Jason Harmon

No. 11
- Position:: Wide receiver

Personal information
- Born:: January 27, 1987 (age 38) Newport News, Virginia, U.S.
- Height:: 6 ft 2 in (1.88 m)
- Weight:: 214 lb (97 kg)

Career information
- High school:: Riverview (Riverview, Florida)
- College:: Florida Atlantic
- Undrafted:: 2010

Career history
- Jacksonville Jaguars (2010); Toronto Argonauts (2011)*; Lakeland/Florida Marine Raiders (2013–2014);
- * Offseason and/or practice squad member only

Career highlights and awards
- 2× First-team All-Sun Belt (2007, 2009);

= Jason Harmon =

American gridiron football player (born 1987)

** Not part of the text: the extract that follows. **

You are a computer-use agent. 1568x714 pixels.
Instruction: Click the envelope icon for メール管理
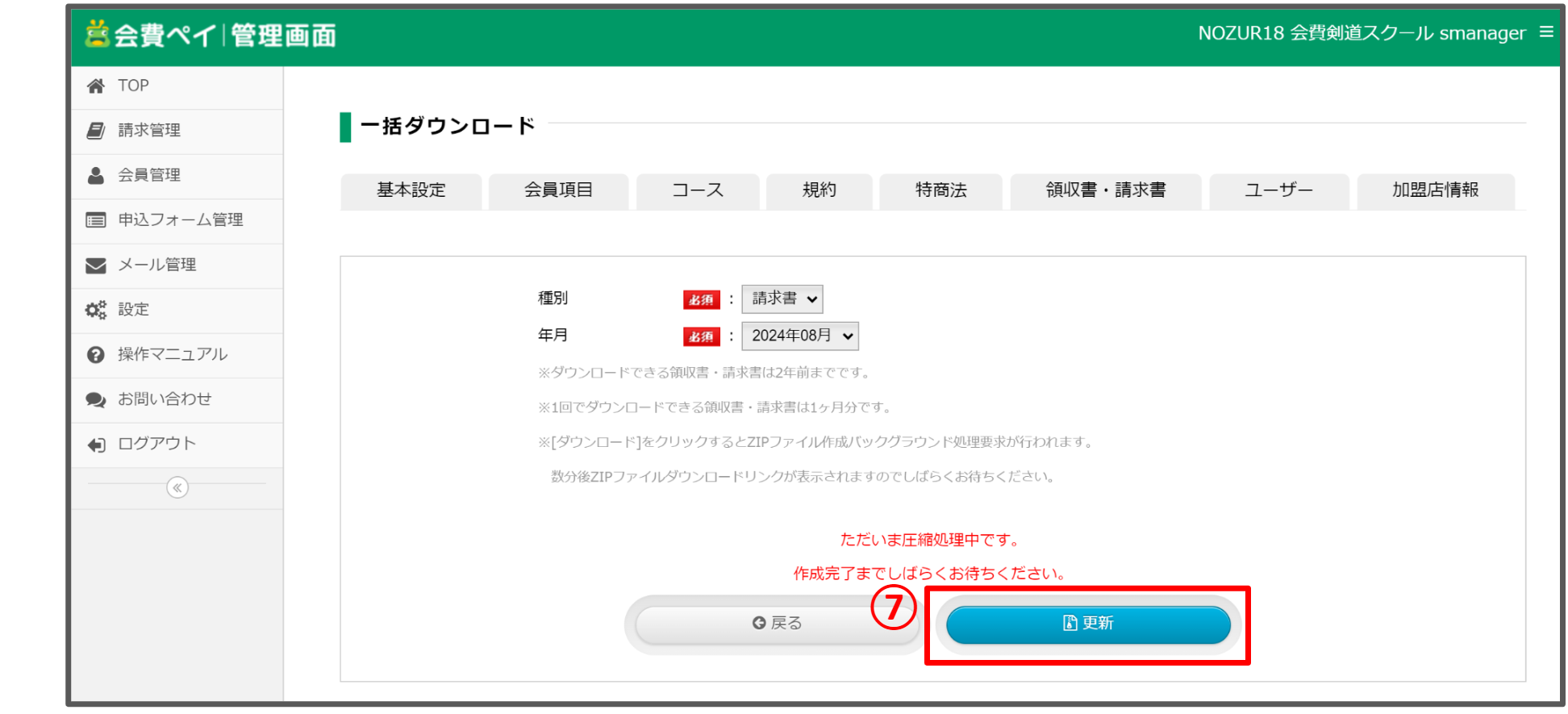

Jason Harmon (born January 27, 1987) is a former professional football wide receiver. He played college football at Florida Atlantic.

==Professional career==

===Jacksonville Jaguars===
Harmon was signed as an undrafted free agent by the Jacksonville Jaguars after the 2010 NFL draft. Harmon was waived/injured on August 5, 2010.

===Toronto Argonauts===
On June 1, 2011, Harmon signed with the Toronto Argonauts of the Canadian Football League. He was assigned to the team's practice roster on June 24, 2011, but was released from the practice roster on July 4, 2011.

===Lakeland/Florida Marine Raiders===
In 2013 and 2014, Harmon played as a member of the Lakeland/Florida Marine Raiders.